**BRIEF 1**:
From the manufacturing text, return the passage that opens with the words containing "Our biggest dream" and closes with "suddenly, almost there.", copied word for word.
**BRIEF 2**:
In the manufacturing text, what did innovators need a digital thread to turn a photo into?
**BRIEF 3**:
Continue the manufacturing text from where it stops.

**DOCUMENT TEXT**:
______________________________
From the start, we envisioned AM’s various production capabilities and recognized that the process would become cost-effective, efficient and sustainable. We also imagined we’d be able to make customized dental aligners widely available to customers, but first we had to wait for innovators to create the digital thread to turn a photo into a printable file.

Our biggest dream remains that we will only have to say out loud, “Make me a wheel,” and computer-aided design software would come up with something beyond our wildest imaginations. With the arrival of generative design and chatbots like ChatGPT, we are actually, suddenly, almost there.

Moving Past the Hype

As we seek to reshore manufacturing, Industry 4.0 is being fueled by exponential technologies like ubiquitous cloud connectivity, infinite computing power and inexpensive sensoring capabilities that enable real-time data acquisition and visualization, machine learning and intelligence.

Today’s collaborative robots don’t just communicate with each other and digital operational systems; they work alongside humans, supporting local manufacturing by answering the ongoing staffing shortage and enhancing consistency, accuracy and speed-to-market.
______________________________
**DATA EXCERPTS**:
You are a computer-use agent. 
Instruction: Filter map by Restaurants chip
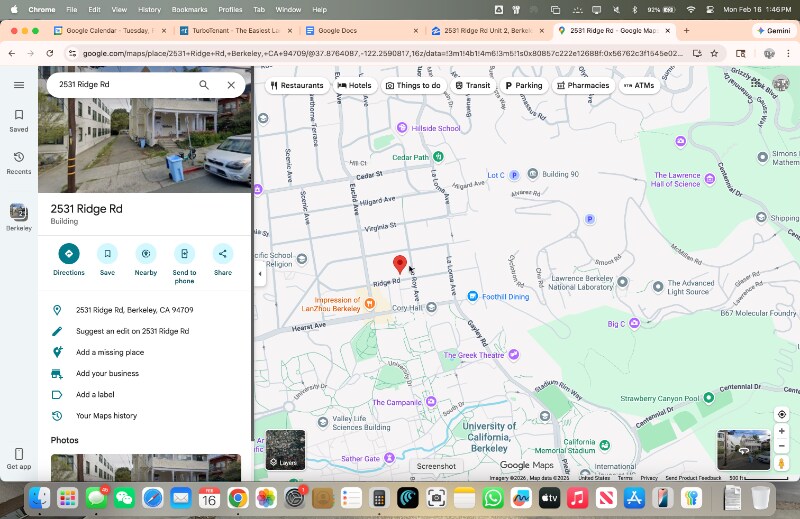point(296,86)
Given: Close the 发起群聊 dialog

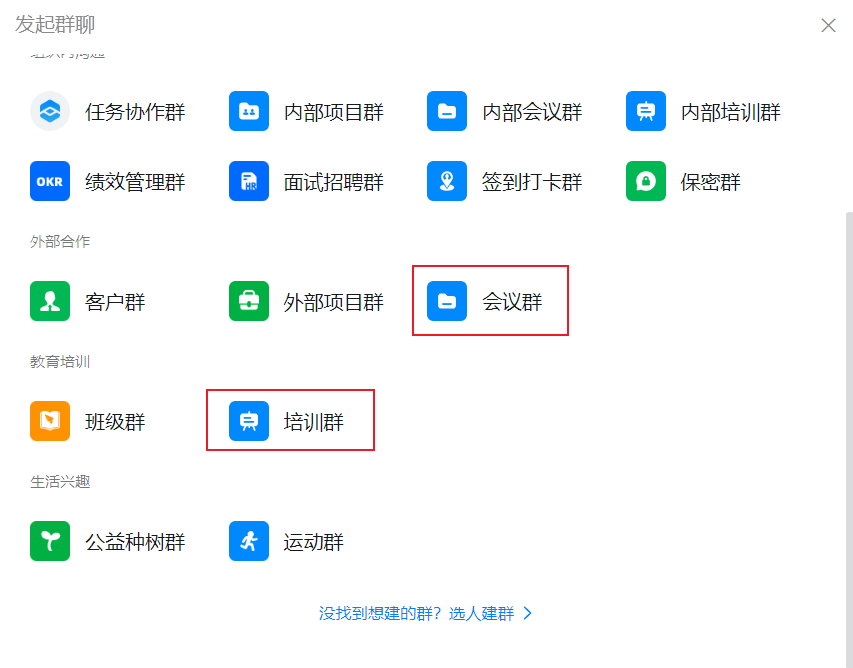Looking at the screenshot, I should point(828,26).

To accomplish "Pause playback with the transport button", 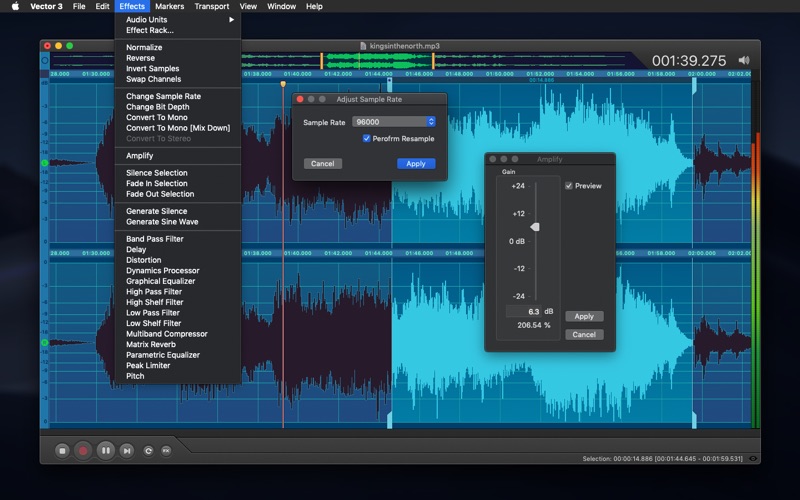I will coord(105,451).
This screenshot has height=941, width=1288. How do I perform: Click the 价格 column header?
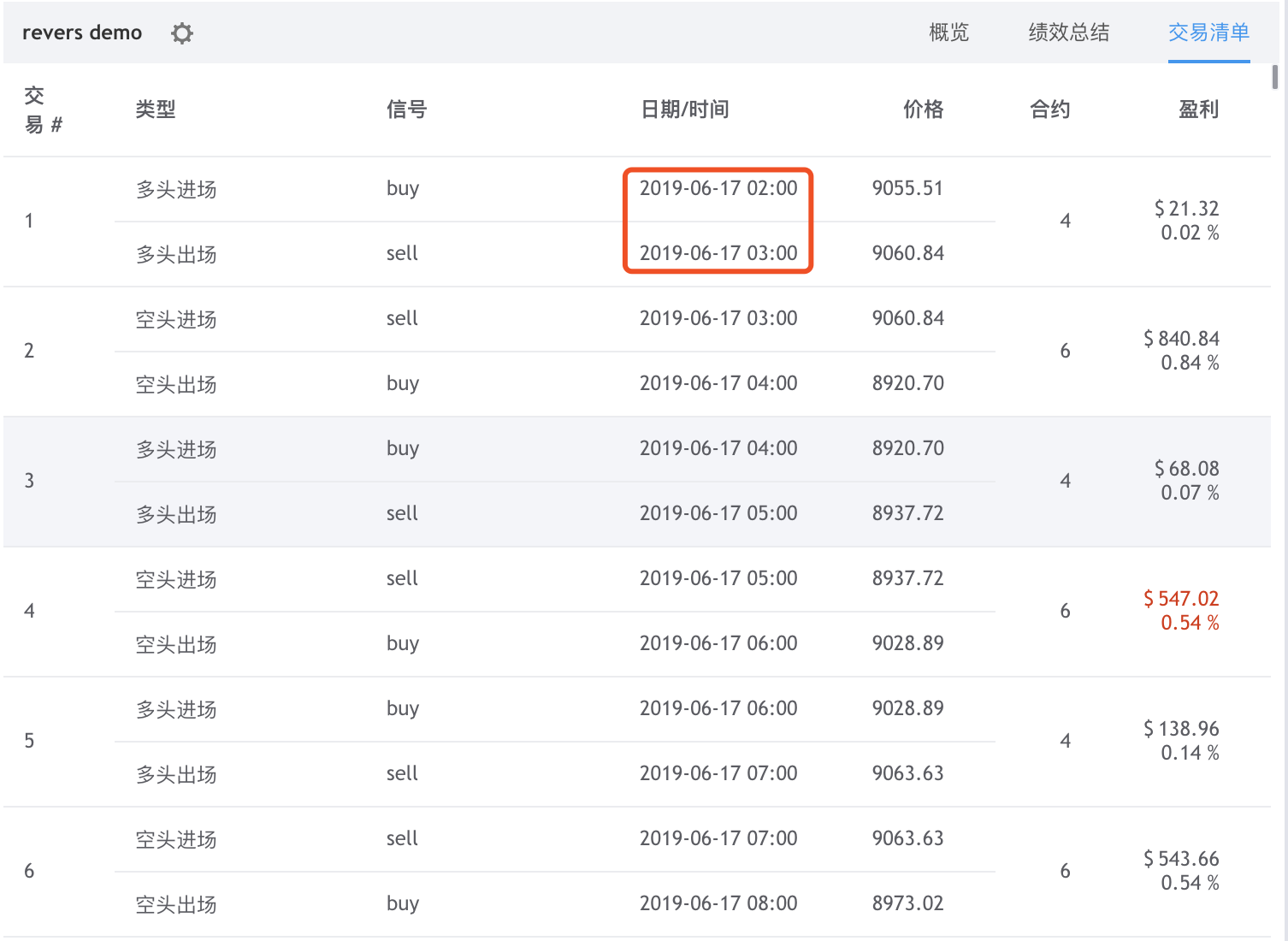click(x=924, y=109)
______________________________
**WRITTEN REPLY 1**:
Our biggest dream remains that we will only have to say out loud, “Make me a wheel,” and computer-aided design software would come up with something beyond our wildest imaginations. With the arrival of generative design and chatbots like ChatGPT, we are actually, suddenly, almost there.

**WRITTEN REPLY 2**:
A printable file.

**WRITTEN REPLY 3**:
We are also beginning to see what generative AI can actually do, which is why we are right on schedule to change the way—and the places—we make things.

Having only comprised 0.1% of the global manufacturing market as of 2021, some may argue AM has been slow to reach mainstream acceptance. It has, in fact, been right on pace. For perspective, computer numerical control (CNC) is now in its eighth decade, while robotics is going into its seventh. With 3D printing only in its fourth decade, it has grown alongside other manufacturing modalities and, as foundational patents created by industry pioneers have expired, seen great innovation.

While stories of 3D-printed homes and rockets grab the headlines, AM has quietly made headway in manufacturing. In addition to changing dental care and aerospace design, industrial AM machines are employed in large factories and desktop AM printers power small businesses.

As speed, materials and costs have improved, manufacturers initially embraced the benefits of local prototyping. Today, they can finally justify the economics of going to production with 3D printing—with the percentage of companies leveraging AM to build production parts and jigs, fixtures and tooling almost doubling since 2017, and the production of parts nearly tripling.

The AM market is now predicted to grow at a compound annual growth rate of 20.8% from 2022 to 2023, and to some degree, this reflects one more way the emergent capabilities of AI are changing our world.

Building Beyond Our Imaginations

Engineers today still largely design mechanical components as if they are going to be manufactured conventionally, and this poses a challenge since designing for AM is fundamentally different. While this knowledge gap has hindered the accelerated adoption of AM in production, generative design is quickly closing it.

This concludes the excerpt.